Río Negro (de nuestra agencia) - El radical Miguel Saiz, gobernador que hace esfuerzos para mantenerse en el planeta kirchnerista, salió más que contento del despacho del jefe de Gabinete, Sergio Massa, en la tarde del martes último.
El gobierno de Cristina de Kirchner no sólo le repitió promesas anteriores (algunas de vieja data, como obras viales, más viviendas y aval ante organismos internacionales de crédito para apoyar la producción), sino que además le proporcionó el oxígeno necesario para que pueda enfrentar un complejo cuadro de situación política local. Esto es, la posible visita de la Presidente a Río Negro para firmar el acuerdo que pondrá en marcha el Plan Frutícola Integral, en setiembre próximo.
Con ese encuentro, Saiz retomó la iniciativa luego de que dos de los tres legisladores nacionales rionegrinos votaran en contra de la cuestionada Resolución 125. El matrimonio Kirchner -fundamentalmente Néstor- disparó amargos reproches al patagónico porque sólo un incondicional como Hugo Cuevas votó de acuerdo con el alineamiento del mandatario. Ni Juan Carlos Scalessi, proveniente de un gremialismo estatal peronista encandilado con el poder radical rionegrino, ni el veterano senador Pablo Verani se ajustaron a las directivas de Saiz.

 Alianza

Al menos, ahora el gobernador podrá mostrar a propios y a extraños que la alianza con los Kirchner no fue una estrategia desacertada: pavimentación de rutas, reactivación del plan de viviendas y aval a un crédito BID para infraestructura turística y productiva por u$s 165 millones, entre otras medidas. Ante el paquete, el rionegrino se vio obligado a refirmar su fe kirchnerista y a aparecer como uno de los más fieles escuderos de la nueva Concertación UCR sin Julio Cobos.

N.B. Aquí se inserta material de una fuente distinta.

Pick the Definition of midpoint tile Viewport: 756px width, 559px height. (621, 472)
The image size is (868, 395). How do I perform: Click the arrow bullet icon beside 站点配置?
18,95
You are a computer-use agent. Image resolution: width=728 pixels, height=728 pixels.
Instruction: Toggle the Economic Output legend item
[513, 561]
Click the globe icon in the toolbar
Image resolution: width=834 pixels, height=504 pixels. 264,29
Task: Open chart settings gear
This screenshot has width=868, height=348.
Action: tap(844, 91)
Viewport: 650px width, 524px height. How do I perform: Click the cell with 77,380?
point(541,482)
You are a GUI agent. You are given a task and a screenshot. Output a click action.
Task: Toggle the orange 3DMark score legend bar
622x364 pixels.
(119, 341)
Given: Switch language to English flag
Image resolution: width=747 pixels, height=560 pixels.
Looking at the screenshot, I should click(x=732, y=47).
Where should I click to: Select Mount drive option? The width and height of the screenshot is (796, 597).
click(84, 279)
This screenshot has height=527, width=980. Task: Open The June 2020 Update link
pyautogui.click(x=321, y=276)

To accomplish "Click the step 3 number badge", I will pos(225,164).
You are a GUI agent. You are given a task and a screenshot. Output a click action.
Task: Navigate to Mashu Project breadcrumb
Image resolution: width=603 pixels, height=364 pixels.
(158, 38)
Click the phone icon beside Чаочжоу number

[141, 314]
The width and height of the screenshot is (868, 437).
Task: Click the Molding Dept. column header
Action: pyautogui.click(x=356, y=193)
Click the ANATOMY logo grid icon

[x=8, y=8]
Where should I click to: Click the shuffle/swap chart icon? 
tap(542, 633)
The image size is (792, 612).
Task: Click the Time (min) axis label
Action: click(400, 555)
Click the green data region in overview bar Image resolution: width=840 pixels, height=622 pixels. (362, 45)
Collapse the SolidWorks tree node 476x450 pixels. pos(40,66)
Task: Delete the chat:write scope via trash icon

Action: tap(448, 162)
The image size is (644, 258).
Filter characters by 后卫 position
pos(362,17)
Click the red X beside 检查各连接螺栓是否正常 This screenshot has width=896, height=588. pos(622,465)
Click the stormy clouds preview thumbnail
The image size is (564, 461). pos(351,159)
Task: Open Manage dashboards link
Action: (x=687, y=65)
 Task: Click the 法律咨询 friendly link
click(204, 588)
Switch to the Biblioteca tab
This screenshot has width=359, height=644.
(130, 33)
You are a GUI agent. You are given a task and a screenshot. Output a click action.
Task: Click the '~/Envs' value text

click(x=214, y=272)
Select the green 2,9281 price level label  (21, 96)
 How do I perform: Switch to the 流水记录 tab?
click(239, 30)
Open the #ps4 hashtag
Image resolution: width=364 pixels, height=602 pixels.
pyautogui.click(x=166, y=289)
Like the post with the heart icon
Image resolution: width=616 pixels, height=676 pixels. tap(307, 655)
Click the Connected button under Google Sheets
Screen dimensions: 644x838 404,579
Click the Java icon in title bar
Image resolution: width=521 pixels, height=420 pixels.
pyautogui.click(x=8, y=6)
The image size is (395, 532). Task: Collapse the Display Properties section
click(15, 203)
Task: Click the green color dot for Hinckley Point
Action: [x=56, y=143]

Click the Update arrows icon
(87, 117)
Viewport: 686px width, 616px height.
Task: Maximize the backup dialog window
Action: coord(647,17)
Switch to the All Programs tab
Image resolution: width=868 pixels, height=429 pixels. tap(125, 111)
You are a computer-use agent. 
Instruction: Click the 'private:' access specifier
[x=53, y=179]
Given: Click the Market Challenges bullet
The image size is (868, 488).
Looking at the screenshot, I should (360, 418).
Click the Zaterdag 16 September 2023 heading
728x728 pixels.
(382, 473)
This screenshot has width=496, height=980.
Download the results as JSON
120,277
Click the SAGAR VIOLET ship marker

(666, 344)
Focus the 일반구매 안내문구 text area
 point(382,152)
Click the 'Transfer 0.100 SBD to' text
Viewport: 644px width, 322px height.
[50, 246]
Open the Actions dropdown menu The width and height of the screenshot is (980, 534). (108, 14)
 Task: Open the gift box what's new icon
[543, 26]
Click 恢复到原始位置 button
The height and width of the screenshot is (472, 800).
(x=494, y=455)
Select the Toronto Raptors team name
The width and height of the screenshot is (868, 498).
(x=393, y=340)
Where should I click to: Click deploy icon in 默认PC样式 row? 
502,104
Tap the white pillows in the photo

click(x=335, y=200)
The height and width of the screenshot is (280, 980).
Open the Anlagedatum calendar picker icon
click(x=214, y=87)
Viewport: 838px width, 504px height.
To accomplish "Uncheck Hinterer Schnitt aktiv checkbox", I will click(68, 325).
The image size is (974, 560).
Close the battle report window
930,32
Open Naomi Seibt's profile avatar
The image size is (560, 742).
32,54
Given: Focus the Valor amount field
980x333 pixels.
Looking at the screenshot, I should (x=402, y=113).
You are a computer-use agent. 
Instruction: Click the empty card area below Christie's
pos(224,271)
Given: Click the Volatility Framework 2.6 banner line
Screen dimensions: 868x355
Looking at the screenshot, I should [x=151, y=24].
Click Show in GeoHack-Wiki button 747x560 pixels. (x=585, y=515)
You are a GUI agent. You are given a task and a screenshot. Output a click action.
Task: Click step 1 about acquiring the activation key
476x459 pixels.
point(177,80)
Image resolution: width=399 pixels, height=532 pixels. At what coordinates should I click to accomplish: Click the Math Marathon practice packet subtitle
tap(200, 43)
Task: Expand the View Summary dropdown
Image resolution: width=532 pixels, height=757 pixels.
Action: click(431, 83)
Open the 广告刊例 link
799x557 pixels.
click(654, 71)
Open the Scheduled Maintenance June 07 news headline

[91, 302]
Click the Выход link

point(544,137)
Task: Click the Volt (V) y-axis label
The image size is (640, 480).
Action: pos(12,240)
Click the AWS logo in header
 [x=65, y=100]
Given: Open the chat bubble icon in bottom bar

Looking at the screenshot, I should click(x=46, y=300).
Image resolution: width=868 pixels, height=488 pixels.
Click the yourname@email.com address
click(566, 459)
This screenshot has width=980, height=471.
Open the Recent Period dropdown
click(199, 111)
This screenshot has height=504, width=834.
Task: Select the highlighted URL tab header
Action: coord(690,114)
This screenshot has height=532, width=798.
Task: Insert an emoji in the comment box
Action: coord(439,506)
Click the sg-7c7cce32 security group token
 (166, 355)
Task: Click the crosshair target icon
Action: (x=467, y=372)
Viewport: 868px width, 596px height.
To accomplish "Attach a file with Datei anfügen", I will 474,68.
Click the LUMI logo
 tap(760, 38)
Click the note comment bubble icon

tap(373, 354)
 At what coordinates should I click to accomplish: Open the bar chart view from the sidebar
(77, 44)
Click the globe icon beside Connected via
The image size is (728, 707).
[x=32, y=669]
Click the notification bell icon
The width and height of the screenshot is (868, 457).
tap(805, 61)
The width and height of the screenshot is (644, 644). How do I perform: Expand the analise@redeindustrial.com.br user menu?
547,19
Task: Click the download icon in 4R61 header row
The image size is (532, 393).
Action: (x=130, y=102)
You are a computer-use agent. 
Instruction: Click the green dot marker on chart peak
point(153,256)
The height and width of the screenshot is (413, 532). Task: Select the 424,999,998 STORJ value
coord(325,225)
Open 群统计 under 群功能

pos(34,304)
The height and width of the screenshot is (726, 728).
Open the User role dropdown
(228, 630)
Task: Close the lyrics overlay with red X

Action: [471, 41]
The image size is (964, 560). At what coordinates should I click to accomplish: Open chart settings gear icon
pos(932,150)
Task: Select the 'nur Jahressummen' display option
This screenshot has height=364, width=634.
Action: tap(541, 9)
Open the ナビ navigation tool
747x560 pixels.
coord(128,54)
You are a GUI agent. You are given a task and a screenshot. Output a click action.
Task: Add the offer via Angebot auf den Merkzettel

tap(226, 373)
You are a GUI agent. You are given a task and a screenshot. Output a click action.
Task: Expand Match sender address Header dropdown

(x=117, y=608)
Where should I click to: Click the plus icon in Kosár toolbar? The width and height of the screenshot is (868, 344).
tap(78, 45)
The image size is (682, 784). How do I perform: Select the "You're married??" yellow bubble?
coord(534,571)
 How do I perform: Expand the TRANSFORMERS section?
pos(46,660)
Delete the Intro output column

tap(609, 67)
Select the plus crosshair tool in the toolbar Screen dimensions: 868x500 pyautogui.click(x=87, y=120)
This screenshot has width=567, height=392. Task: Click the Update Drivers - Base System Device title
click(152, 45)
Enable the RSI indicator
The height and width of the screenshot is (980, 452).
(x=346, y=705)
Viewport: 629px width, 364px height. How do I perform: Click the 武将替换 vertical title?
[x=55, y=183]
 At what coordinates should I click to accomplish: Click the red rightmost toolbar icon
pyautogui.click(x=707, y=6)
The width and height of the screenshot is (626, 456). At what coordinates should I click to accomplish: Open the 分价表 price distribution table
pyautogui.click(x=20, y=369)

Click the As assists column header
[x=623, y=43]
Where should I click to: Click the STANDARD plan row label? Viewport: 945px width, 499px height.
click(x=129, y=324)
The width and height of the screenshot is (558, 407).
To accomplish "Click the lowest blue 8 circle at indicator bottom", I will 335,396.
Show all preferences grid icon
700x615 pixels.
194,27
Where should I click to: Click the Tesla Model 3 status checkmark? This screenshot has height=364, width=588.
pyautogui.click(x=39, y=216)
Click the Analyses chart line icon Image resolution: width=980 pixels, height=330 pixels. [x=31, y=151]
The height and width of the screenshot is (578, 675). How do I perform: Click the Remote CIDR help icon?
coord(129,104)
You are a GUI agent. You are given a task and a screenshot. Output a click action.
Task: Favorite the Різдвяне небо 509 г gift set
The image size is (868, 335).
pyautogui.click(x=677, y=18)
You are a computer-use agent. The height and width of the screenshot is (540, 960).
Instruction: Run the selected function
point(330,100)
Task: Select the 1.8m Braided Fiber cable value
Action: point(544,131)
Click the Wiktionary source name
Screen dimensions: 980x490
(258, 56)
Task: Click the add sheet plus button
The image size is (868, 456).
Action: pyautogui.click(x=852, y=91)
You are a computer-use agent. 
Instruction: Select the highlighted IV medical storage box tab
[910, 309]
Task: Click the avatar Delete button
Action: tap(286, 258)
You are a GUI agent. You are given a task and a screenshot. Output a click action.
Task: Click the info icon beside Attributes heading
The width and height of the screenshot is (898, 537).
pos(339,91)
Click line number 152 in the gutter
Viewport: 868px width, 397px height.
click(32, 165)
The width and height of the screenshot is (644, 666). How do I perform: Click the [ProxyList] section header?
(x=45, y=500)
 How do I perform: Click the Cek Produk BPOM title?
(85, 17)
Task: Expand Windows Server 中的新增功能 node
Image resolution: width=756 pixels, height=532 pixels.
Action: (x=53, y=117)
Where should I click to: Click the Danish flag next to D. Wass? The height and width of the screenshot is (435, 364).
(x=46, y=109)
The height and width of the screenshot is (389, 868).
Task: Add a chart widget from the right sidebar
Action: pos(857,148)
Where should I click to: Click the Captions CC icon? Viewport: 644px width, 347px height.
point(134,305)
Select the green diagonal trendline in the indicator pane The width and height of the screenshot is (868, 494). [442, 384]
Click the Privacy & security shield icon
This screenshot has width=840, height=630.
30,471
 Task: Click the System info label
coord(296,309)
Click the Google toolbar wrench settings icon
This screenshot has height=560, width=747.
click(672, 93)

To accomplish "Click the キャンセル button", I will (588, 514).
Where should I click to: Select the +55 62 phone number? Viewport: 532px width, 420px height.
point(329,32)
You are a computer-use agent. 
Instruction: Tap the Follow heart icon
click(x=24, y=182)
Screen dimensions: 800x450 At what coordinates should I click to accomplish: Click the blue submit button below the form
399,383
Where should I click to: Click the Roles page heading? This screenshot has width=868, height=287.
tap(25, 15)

Claro que esa prueba de amor deberá enfrentar un intrincado cuadro político en Río Negro. Si bien es cierto que Saiz termina su mandato en 2011 y no se proyecta una reforma constitucional para permitirle una impensada reelección, necesita mantener una gobernabilidad a la que ya han empezado a dispararle misiles muy cerca de la línea de flotación: muy pocos suponían que la principal denunciante de hechos de presunta corrupción en su gobierno sería la propia defensora del pueblo, Ana Piccinini, quien proviene del viejo tronco radical que giró primero en torno a Horacio Massaccesi y después a Verani. Nada sucederá por acción u omisión sin la intervención de Verani, quien pregona un acercamiento con el comité nacional de la UCR y el levantamiento de sanciones para todos los expulsados, comenzando por Cobos.
Todo lo contrario a lo que quiere Saiz, cada día más enfrentado con Gerardo Morales. Su principal referente en la provincia, el ex diputado nacional Fernando Chironi, va por la candidatura a la gobernación. Claro que para ello deberá negociar con los barones de Verani y en ese juego queda excluido Saiz, si antes no logra un fuerte apoyo de Cristina de Kirchner que se traduzca en obras y créditos productivos y en armar una considerable caja para alinear a los dirigentes considerados díscolos.